What to work on:
Copy the DUI passage starting at "What does that" and ending at "nanograms of THC.", swapping "officer" for "trooper".

Quoted passage:
※ ※ ※

What does that mean? Who decides if you are “affected by” alcohol and/or drugs? Usually it's the officer who stopped you — he or she will file a ticket with the prosecutor and declare that you were “affected” by the consumption of alcohol when you drove, even if your breath test was under .08 or the blood showed less than 5 nanograms of THC.
We have had the difficult task of representing a number of defendants with tests as low as .06, .05 and even .04, or with THC levels below the legal "per se" standard. Each of these clients believed he or she was responsible and cautious in consuming alcohol and each client was charged with DUI. The reason for these charges appears to be tactical. A prosecuting attorney can offer a reduced charge of reckless driving or negligent driving and many clients will “cut their losses” and accept the deal. The risk and expense of facing a trial with even the possibility of a DUI conviction is horrifying. So many defendants plea to a lesser charge, and now they have criminal histories — without ever registering over the "legal limit."

※ ※ ※

Records shown:

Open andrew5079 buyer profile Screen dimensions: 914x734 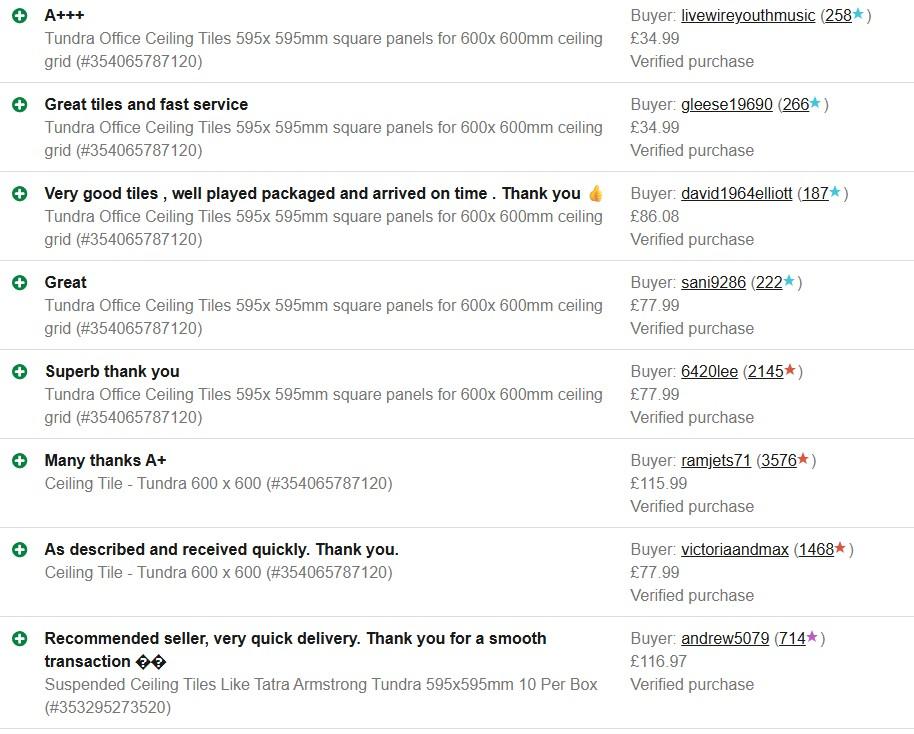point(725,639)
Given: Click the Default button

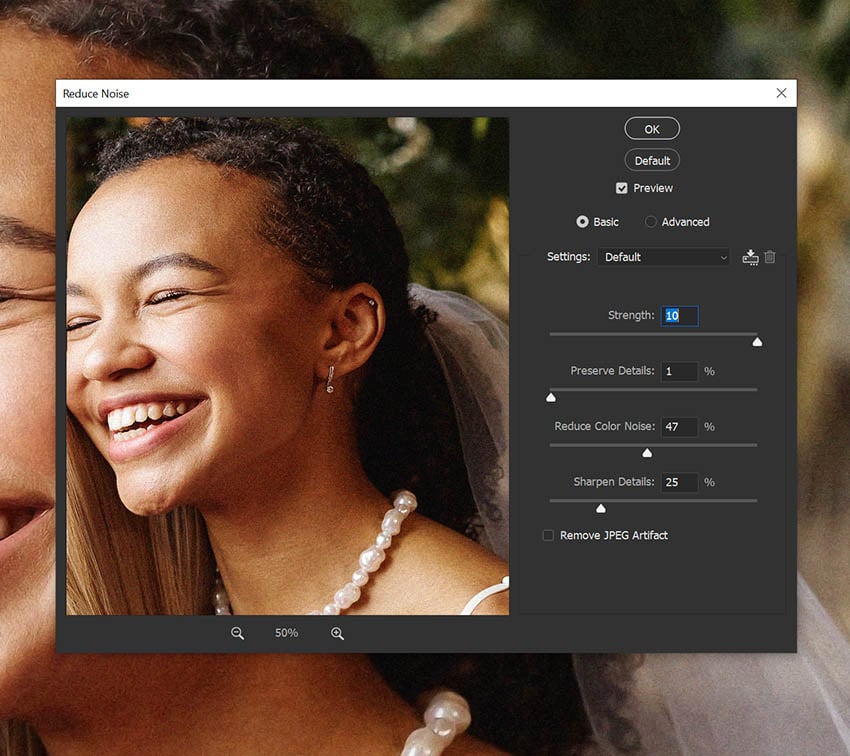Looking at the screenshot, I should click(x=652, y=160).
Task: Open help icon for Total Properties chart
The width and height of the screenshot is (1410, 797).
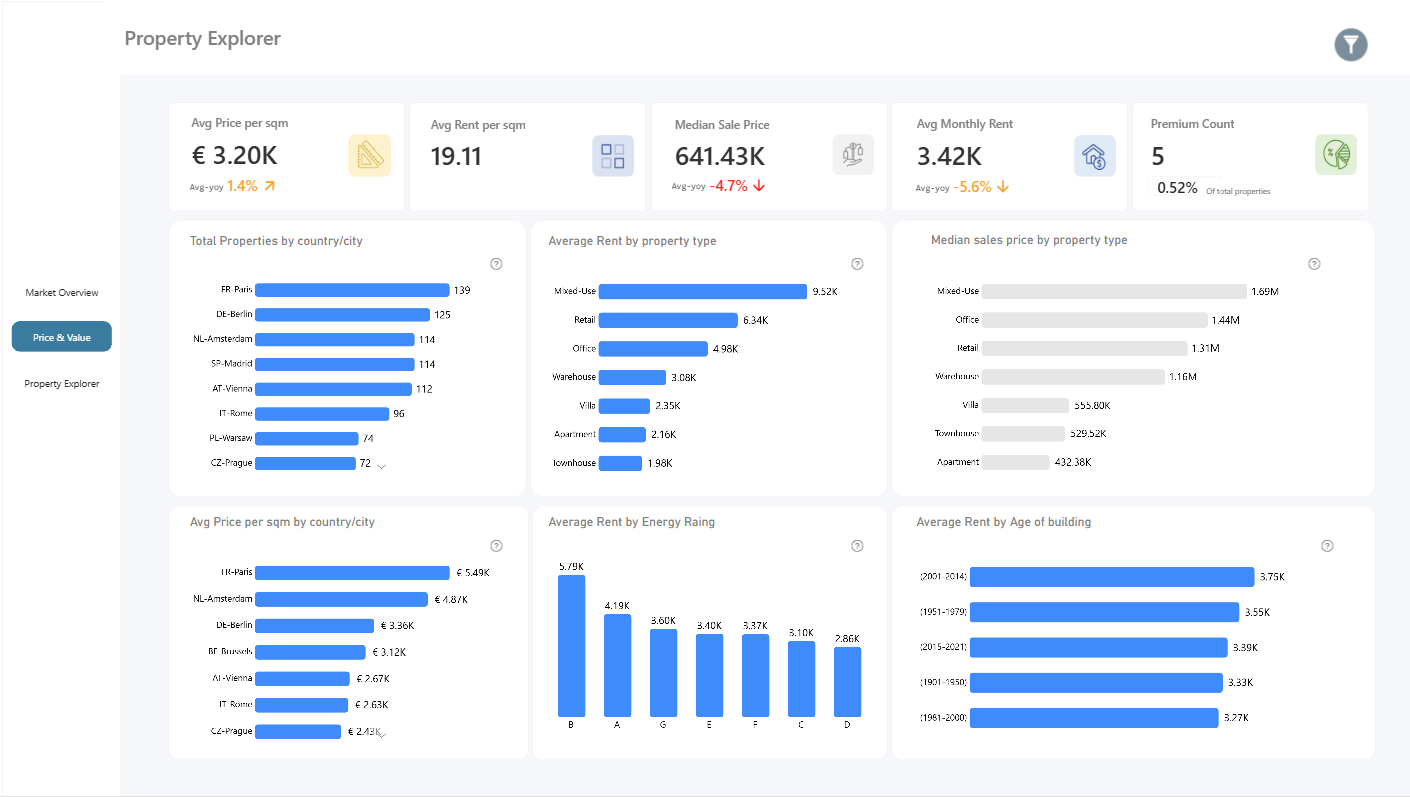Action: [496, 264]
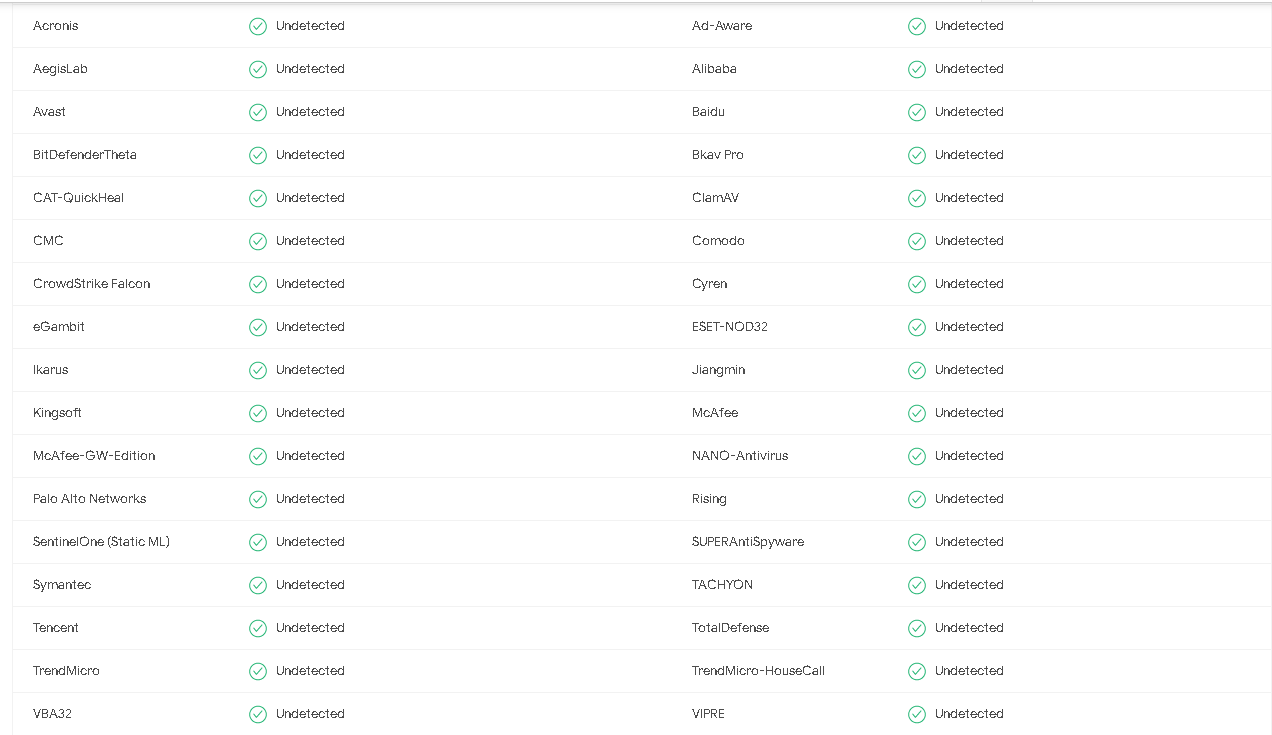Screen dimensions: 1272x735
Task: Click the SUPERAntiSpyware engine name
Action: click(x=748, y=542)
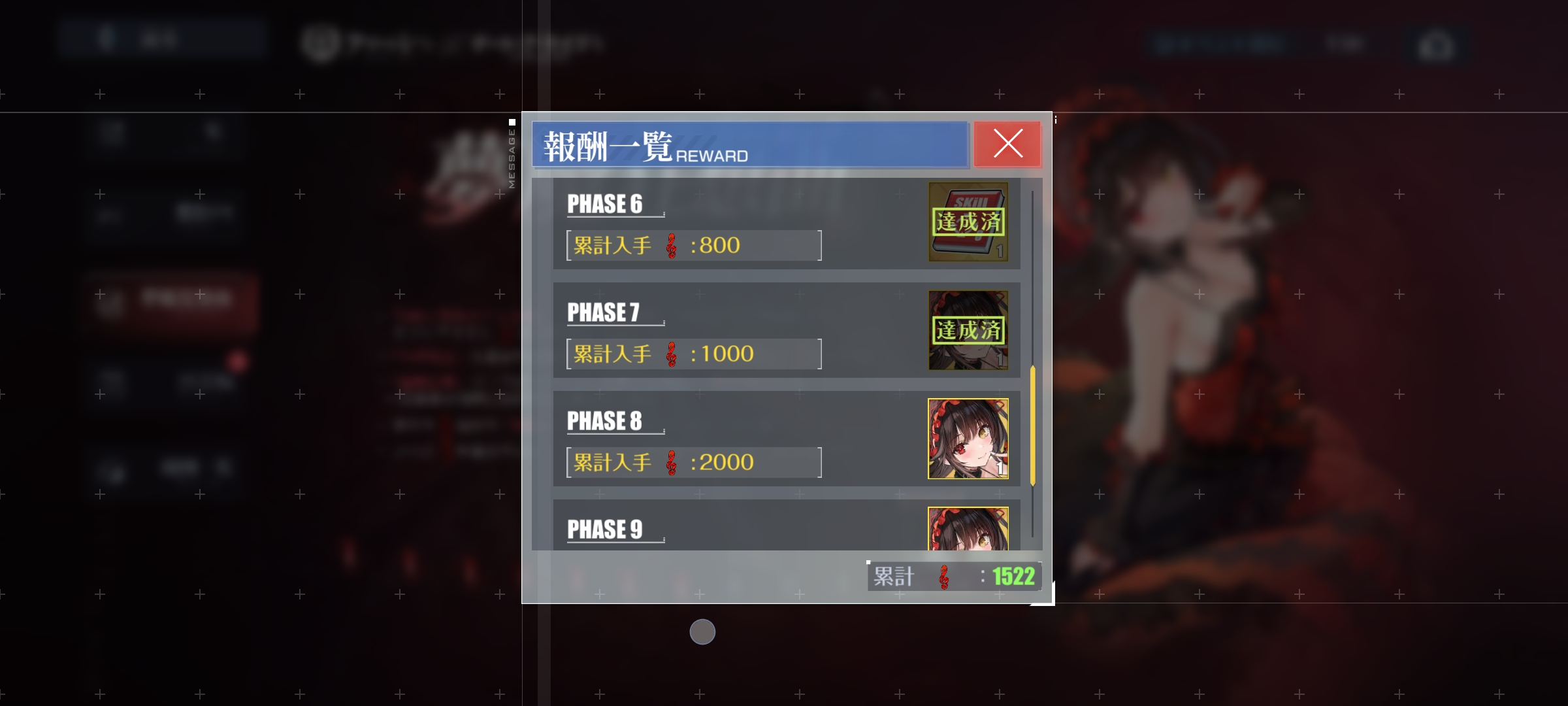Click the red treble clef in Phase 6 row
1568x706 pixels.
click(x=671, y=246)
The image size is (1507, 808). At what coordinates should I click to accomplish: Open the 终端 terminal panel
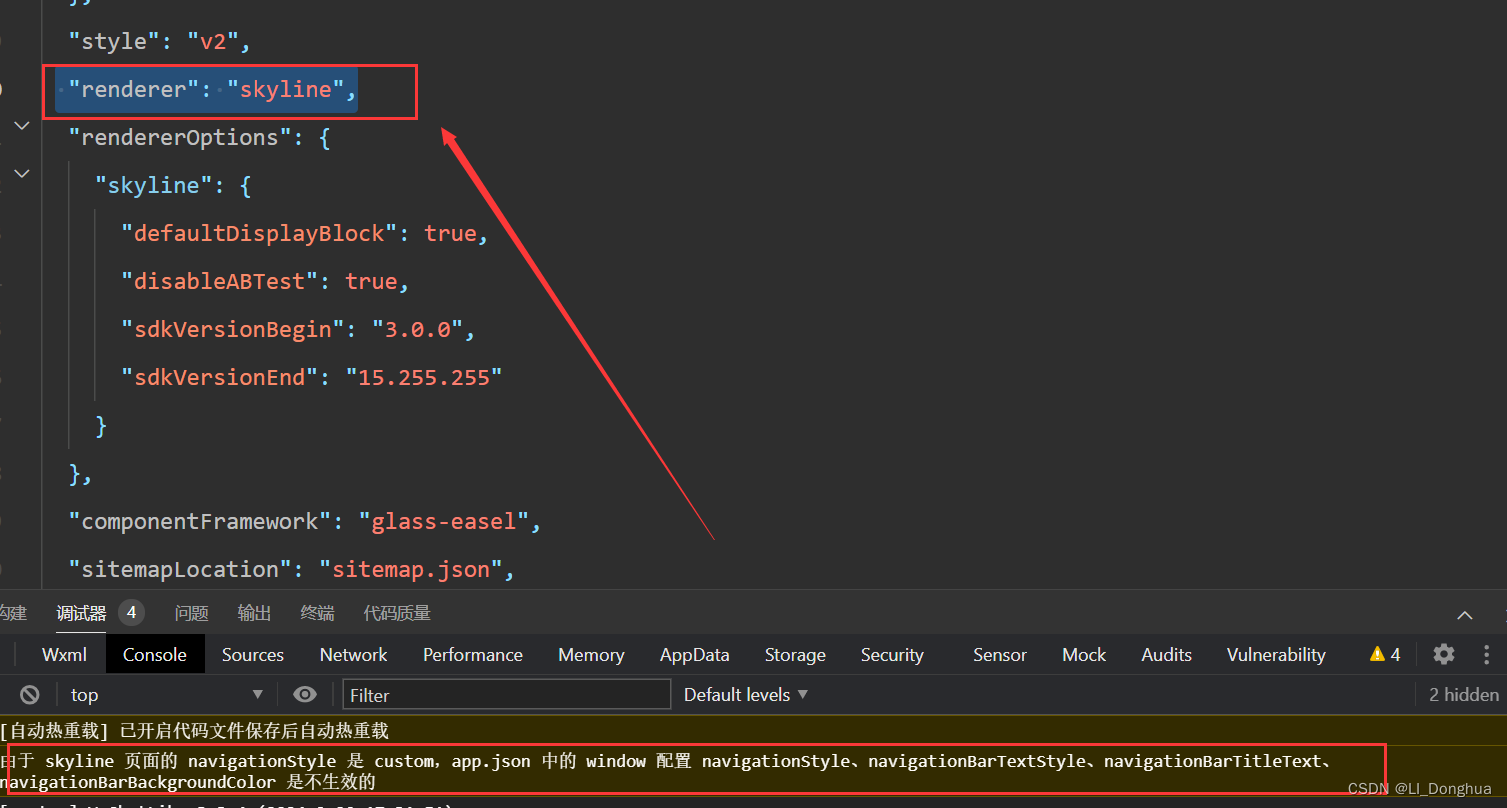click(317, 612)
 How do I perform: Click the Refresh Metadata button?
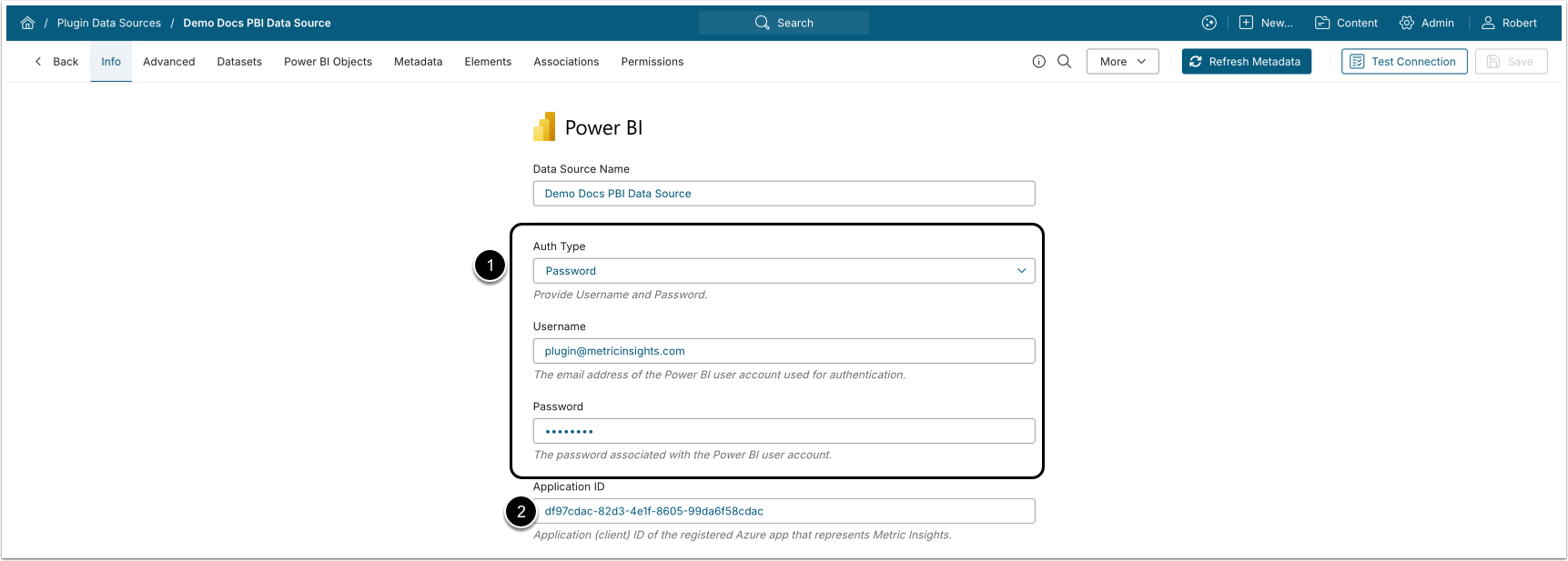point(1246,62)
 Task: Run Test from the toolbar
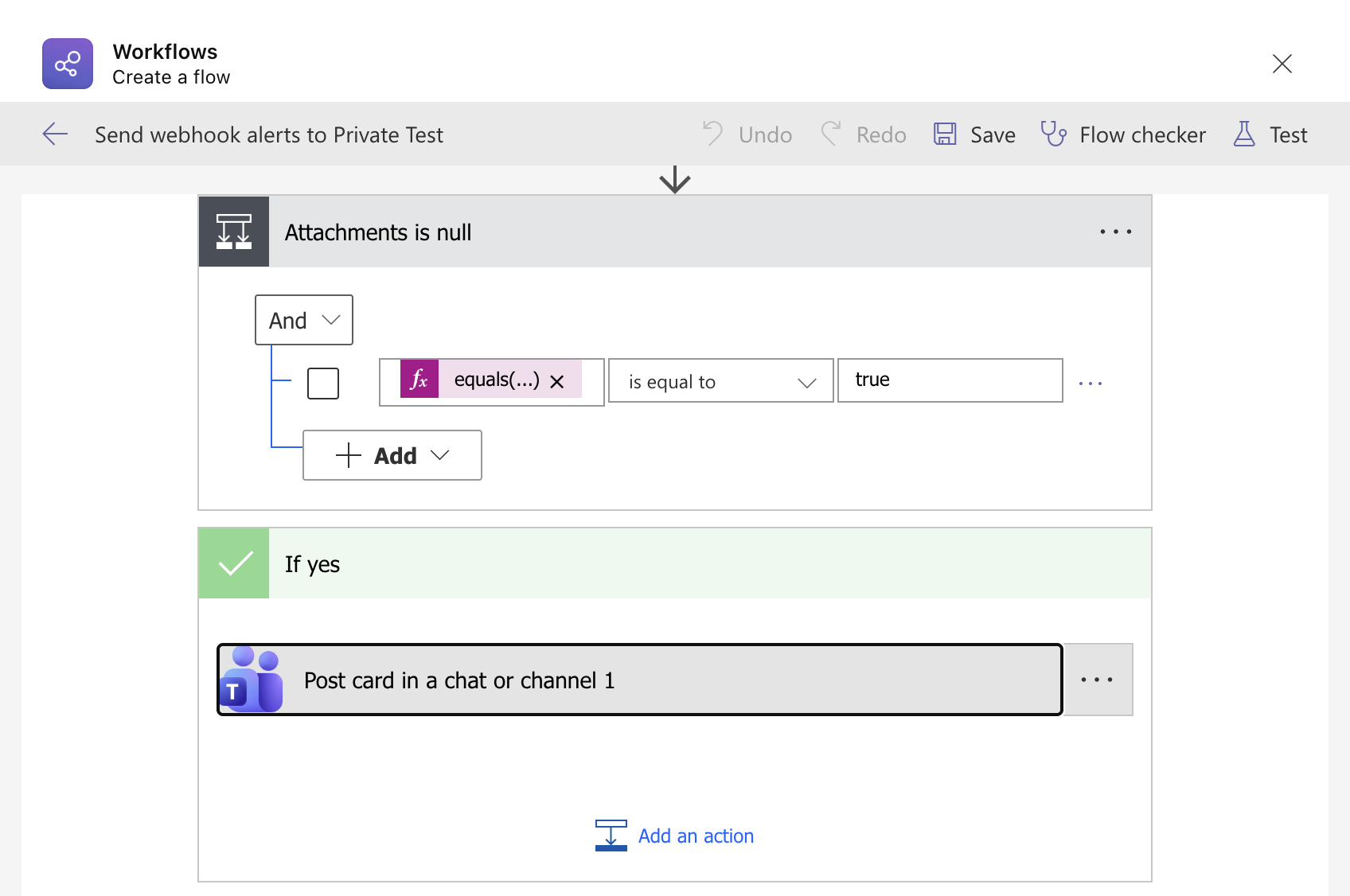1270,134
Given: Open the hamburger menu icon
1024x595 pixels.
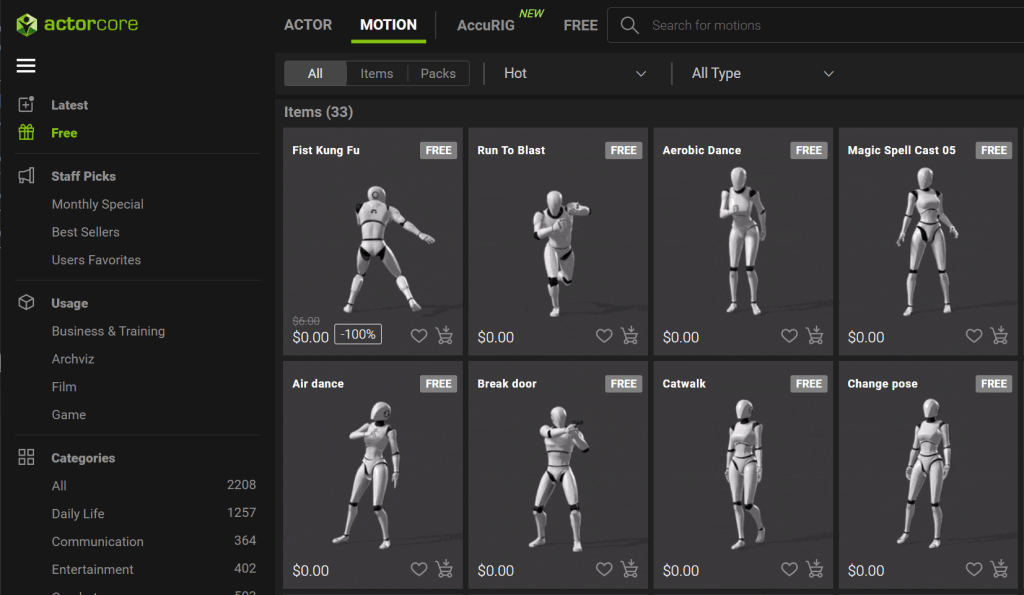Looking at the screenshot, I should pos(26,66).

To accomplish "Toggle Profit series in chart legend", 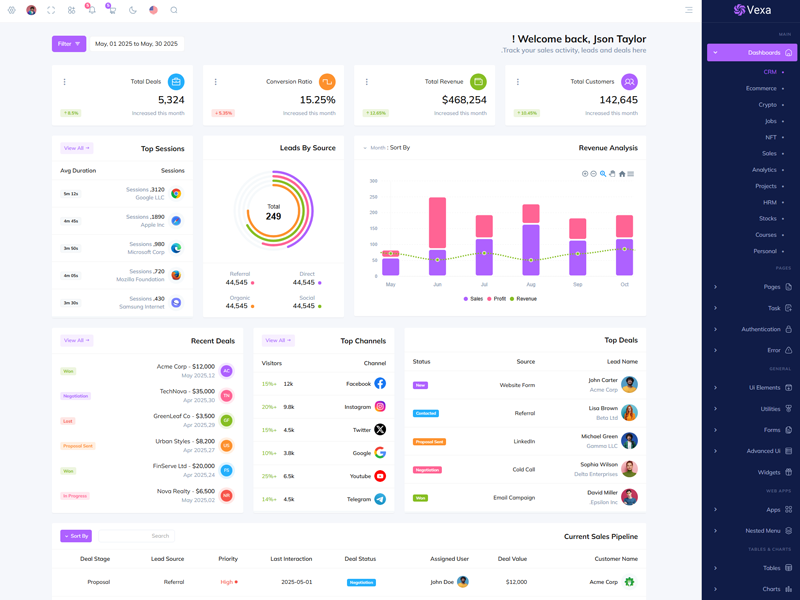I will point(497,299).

※ ※ ※

Solution for this task:
What does that mean? Who decides if you are “affected by” alcohol and/or drugs? Usually it's the trooper who stopped you — he or she will file a ticket with the prosecutor and declare that you were “affected” by the consumption of alcohol when you drove, even if your breath test was under .08 or the blood showed less than 5 nanograms of THC.